Directions for this task:
Only the lines from the line containing "Where should I click to: Select" through the final line of the entries should be printed, exactly as given, with the pictures left out.

*** Data for analysis ***

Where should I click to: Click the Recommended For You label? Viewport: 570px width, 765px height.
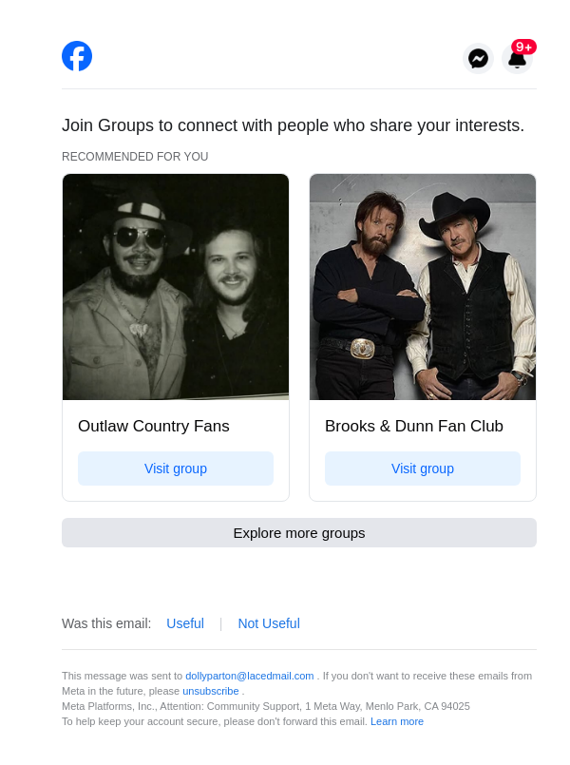coord(135,157)
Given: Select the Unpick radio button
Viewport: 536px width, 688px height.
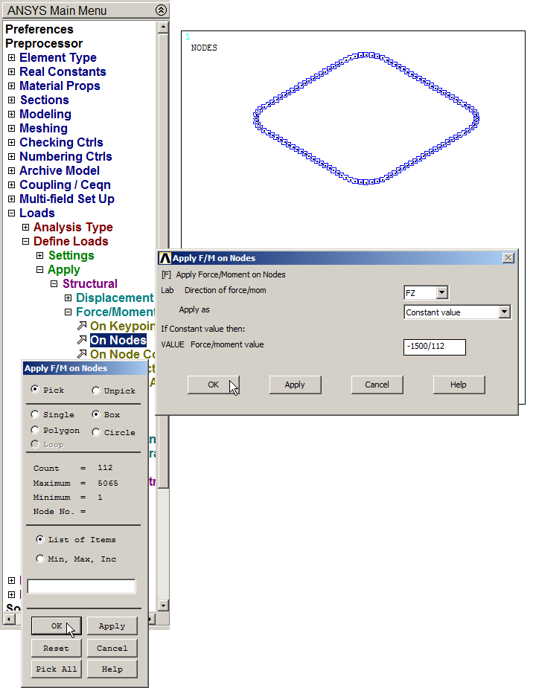Looking at the screenshot, I should coord(96,390).
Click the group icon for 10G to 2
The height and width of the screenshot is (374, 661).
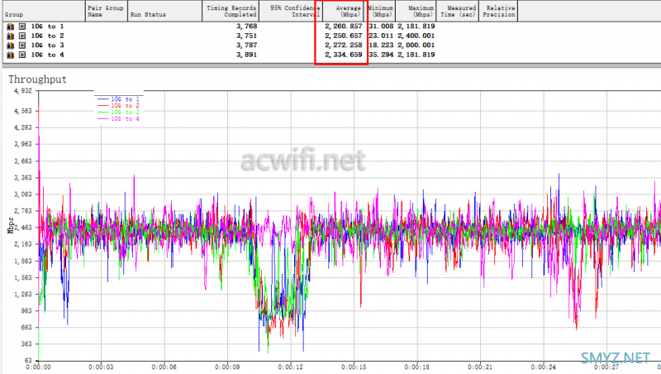(9, 36)
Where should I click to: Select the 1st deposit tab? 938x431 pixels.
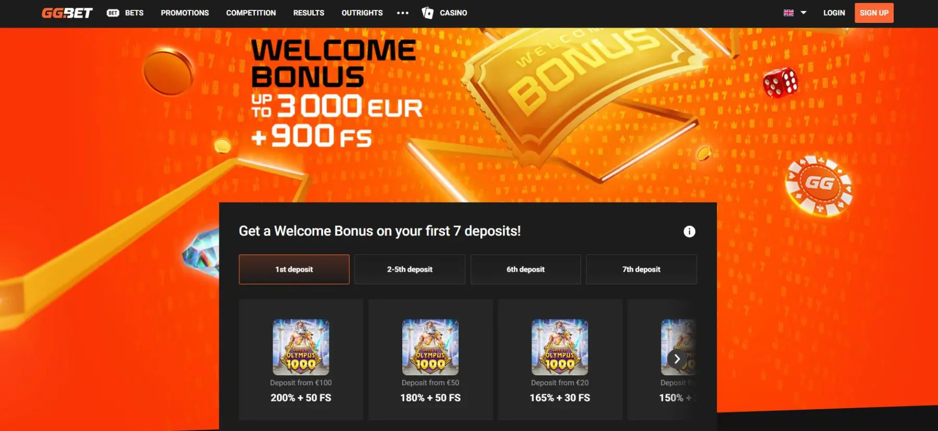[x=294, y=270]
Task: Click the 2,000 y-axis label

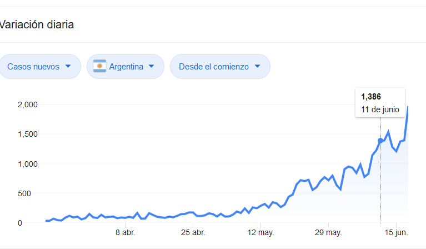Action: (x=27, y=104)
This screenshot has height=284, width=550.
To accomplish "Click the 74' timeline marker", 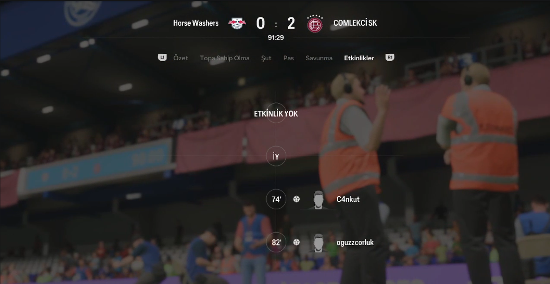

***

Output:
Where should I click to: Select the 1st deposit tab? 938x431 pixels.
[x=294, y=270]
Task: Click the 2,000 y-axis label

Action: (x=27, y=104)
This screenshot has height=284, width=550.
To accomplish "Click the 74' timeline marker", 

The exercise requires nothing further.